I have always thought he took after me and not just because he's blonde and fair. When I look at my youngest I see a carbon copy of Jeff, but my oldest has always had more of my features mixed in. The two boys don't look anything alike.
Except now I see more Jeff in J1 and it hit me like a hammer. J1 has always had Jeff's nose but now I see Jeff in his smile. I see Jeff in the goofy way J1 is taking pictures now, usually with his tongue out or making a face. I see Jeff when J1 still gamely eats the gluten free chocolate chip cookies that did not cook correctly and instead turned into cookie brittle on the sheet. I hear Jeff when J1 proudly tells me he taught himself to write in cursive. I see Jeff as J1 helped his grandfather build shelves in the basement.
I see Jeff in the boy that always had eyes on his father. I look at pictures I took and Jeff is where J1's attention was. I never resented it, I always loved that J1 was so attached to his father.
Even though now J1 is suffering greater than you can imagine. I see only me, when J1 strikes out in anger. I see myself when J1 stomps off yelling "it's not fair". I see me when J1 has a fit because there is no time to ride his GoKart. I hear myself when he cries.
I wonder sometimes how their grief will ultimately shape my boys as adults. Will they learn that life is not fair but still worth it? Will they still trust themselves to love and loose? Will they adapt to life's pain or hide from it? Will there be enough Jeff in them to counter my influence?
It is hard to watch your child suffer. I can't take his pain away anymore than I can my own. A love so great can only bring you equal pain when it is gone. How is it fair that a 7 year old has to learn that life lesson when I am learning it at 40?
Sincerely,
Jeff's Wife
Wednesday, October 2, 2013
Better Judgment
It is moments like those when I know Jeff will never leave me. I would have hit publish and damn the consequences including the people who's feelings would be hurt (if they even read my blog). However, Jeff is still an influence on my life, I could almost hear him tell me not to do it.
Instead you get this: my reflections on friendship.

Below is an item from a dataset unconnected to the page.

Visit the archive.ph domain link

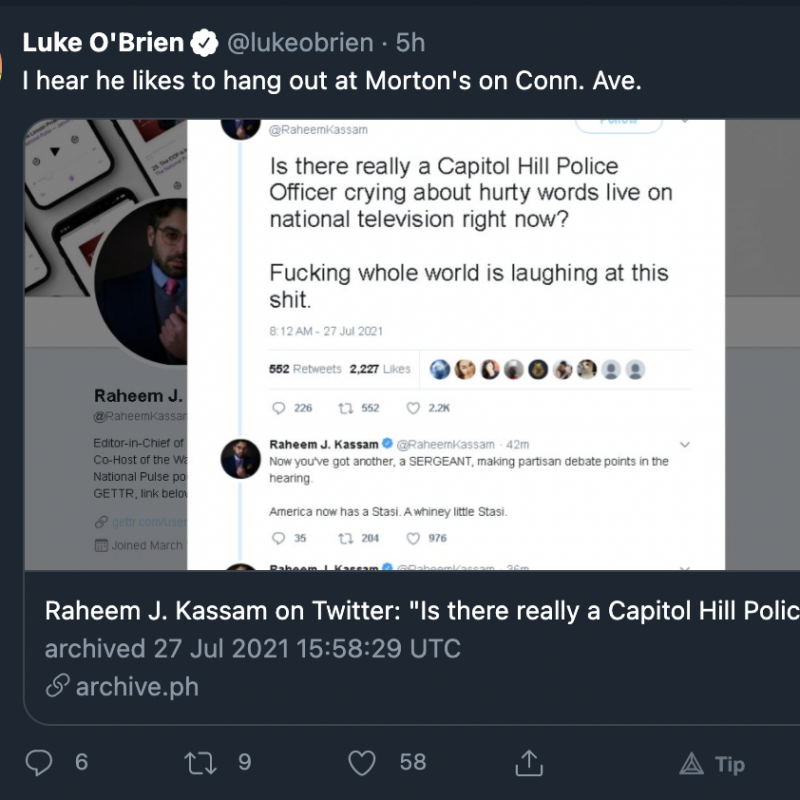(x=137, y=687)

Friendships change as we age and grow. Various life events come along that change us as individuals and it affects the nature of our relationships. Some friends will accept the change because they value the friendship, even if they mourn the new evolution of the friendship. Others will let go because the change is too much. In some cases a friendship grows in it's intensity. It is life.

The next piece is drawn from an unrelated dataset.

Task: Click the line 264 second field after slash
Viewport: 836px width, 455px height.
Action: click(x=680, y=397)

Learning to accept the change of a friendship is tough. Recognizing that a friendship has changed is even harder. I learned in the first year after Jeff died that I had friends, Jeff and I had friends together, and Jeff had friends. Some of "Jeff's friends" are gone from my life by their own choice.
I needed some time to remember that this is evolution and nothing to get angry over or hurt by. I will tell you this: Jeff would never tell you if you hurt his feelings. I heard about it, but you wouldn't. I, on the other hand, will tell you if you have hurt me.
Wondering if this is you? Call me, write to me. We can talk. Maybe we can patch things up. Or maybe we can just say goodbye. Who knows?